An enigmatic cosmic flash
Astronomers add a piece to the puzzle of why radio telescopes keep picking up fast bursts from the universe.
- Fast radio bursts (FRBs) last only a few milliseconds.
- These bright radio signals could come from extremely energetic neutron stars located in other galaxies.
Bright radio signals mysteriously flash all over the sky, but they last only a few milliseconds, which is why researchers didn’t discover them until 2007. Since then, many more of these fast radio bursts (FRBs) have been discovered. They have generally been seen as transient blips caused by cataclysmic astronomical events, but new insights from an international research team including astronomer Laura Spitler from the Max Planck Institute for Radio Astronomy in Germany tell a different story.
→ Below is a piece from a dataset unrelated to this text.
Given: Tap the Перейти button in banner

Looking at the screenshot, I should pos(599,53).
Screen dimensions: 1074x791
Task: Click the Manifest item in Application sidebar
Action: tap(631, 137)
How do your studies change current thinking on FRBs?
The fact that the FRB we observed repeats is significant. Before this, most theories for how FRBs occur involved some sort of cataclysmic event, like two neutron stars merging or some crazy thing like a black hole evaporating. But clearly, if that were the case the source wouldn’t be able to produce another burst because it would have already merged or evaporated – so the discovery required a significant change in focus from that of our theorist colleagues.
What’s been your involvement?
I discovered the very first burst from this repeating FRB. Since then, I’ve been involved in the detailed radio follow-up, including the initial work that detected that the FRB repeated, and roughly weekly observations to monitor the source.
So what might these FRB sources be?
They could be extremely energetic neutron stars in other galaxies. We know from our own galaxy that neutron stars can produce very strong short-duration radio bursts. In any event, as much as I wish it were aliens, it’s not!